Paleoceanographic studies typically employ stable nitrogen isotopic measurements of total combustible N (δ15NTN) from marine sediments to infer temporal changes in surface ocean marine N dynamics. However, δ15NTN is a highly non-specific measurement, susceptible to confounding issues including non-marine N sources, and offers little, if any, information regarding degradation and/or alteration of primary δ15N signals. Recent development of novel biomarker and microfossil based proxies provide new analytical capabilities to circumvent issues with δ15NTN.
Here, I explore the utility of compound specific nitrogen isotopic analysis of individual amino acids measurements (δ15NAA) of proteinaceous material isolated from marine sediments and deep-sea coral. With these data I infer past changes in nitrate δ15N fueling primary production at the base of the food web, ecosystem structure, and the extent of heterotrophic resynthesis influencing sedimentary and coral-skeletal δ15NTN records. Within sediments and corals, I demonstrate that δ15NAA based parameters reflect that of sinking particles and surface collected planktonic biomass and thus serve as a robust, albeit complex proxy to infer ecosystem and nutrient dynamic changes for at least the last few hundred years on the California Margin. In sediments I find an unexpected δ15N offset in major operational fractions and molecular compound classes. This result (1) challenges a major assumption organic nitrogen in sediments is dominated by amide functionality (i.e., proteinaceous N) and (2) highlights possible issues with standard protein hydrolysis techniques.

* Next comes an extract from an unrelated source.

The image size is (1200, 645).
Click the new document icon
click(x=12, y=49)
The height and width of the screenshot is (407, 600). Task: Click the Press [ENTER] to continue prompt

Lastly, I analyze the δ15N composition of foraminifera-bound N (FB-δ15N) to assess the Plio-Pleistocene history of whole ocean nitrogen dynamics from the oligotrophic North Pacific for the last 5 million years. This region contains calcareous nannofossil rich sediments, ideal for preserved FB-δ15N records. These new FB-δ15N records support an expansion of suboxic regions, consistent with previous evidence, but also indicate that the whole ocean δ15N budget was stable throughout the Plio-Pleistocene. This latter result implies that kinetic isotopic fractionations of marine N transformations and the ratio of pelagic to benthic denitrification, must not have changed during the Plio-Pleistocene transition, despite drastic global scale changes in sea level, shelf area, and volume of the major oxygen deficient zones at this time.